ハレイロ


式が始まってから、数時間。

式も終わりかけたとき…


僕たちの、親への挨拶の時間になった。


僕は、手紙を用意した。
結局、涙は出てくるわ、噛みまくるわで大変だった。

ただ、そんなダメ息子の手紙でも、最後までちゃんと聞いてくれた父ちゃん、母ちゃんには、ホントに感謝。

そして、君の番。


驚いたことに、君は手紙も何も用意していなかった。


「て、手紙は!?」
と、僕が聞くと、

「手紙?そんなものいらないわよ。今思ったことを、素直に伝えるわ。」

って、なんとも頼もしく男らしいことを言っていた。

あの時の言葉は、今でも覚えてる。


―――お父さん、お母さん、今日は、祝ってくれて、ありがとう。

今、私は幸せ。
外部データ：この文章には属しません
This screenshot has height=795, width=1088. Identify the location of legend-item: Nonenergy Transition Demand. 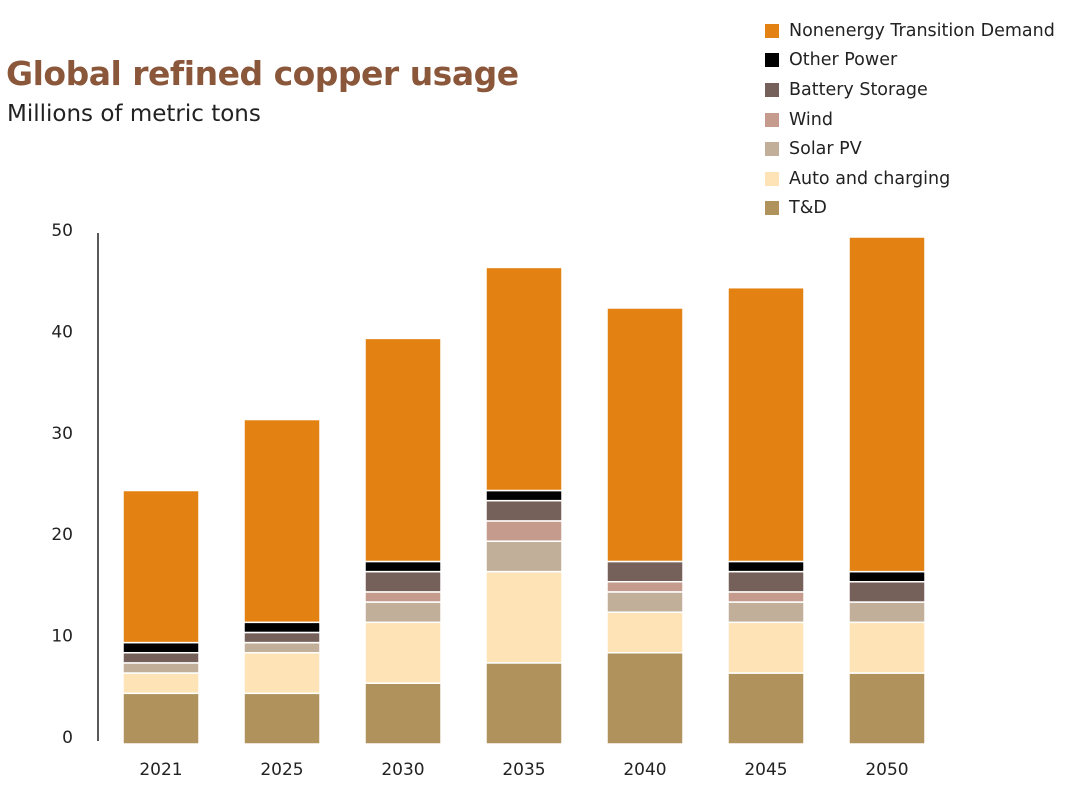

その一言しか出てこない。

あんま、良いこと言えないかも知れないけど、聞いてください。


私は、一生この人に守られて生きていこうなんて思ってません。

だって、この人、頼りないし。

どんな困難も、楽しいことも、大きな壁も、一緒に乗り越えていこうと思います。

守られてばかりじゃ、女が廃るでしょう?

一緒に乗り越えて、一緒に生きていく。

その中で、二人でさらに切磋琢磨して…

私は、そうやって生きて行きたい。

そうじゃなきゃ、人生つまらないもの。

だから、応援してください。

私と、この人を。

私たちが、おじいちゃん、おばあちゃんになっても、まぁ、そのときはお父さんたちがいないかもだけど…。

そのときは、空から応援してください。


最後に、私が死ぬまでに、この人が私に勝てたら…。



そういい終わると、彼女は僕のほうに歩いてきて、耳打ちした。


「また結婚してね☆」


その言葉を聴いた瞬間、僕の顔は真っ赤になり、しかも涙が溢れてきた。


「もちろん。」


そうして、僕たちの人生で最高な結婚式は、幕を閉じたんだ。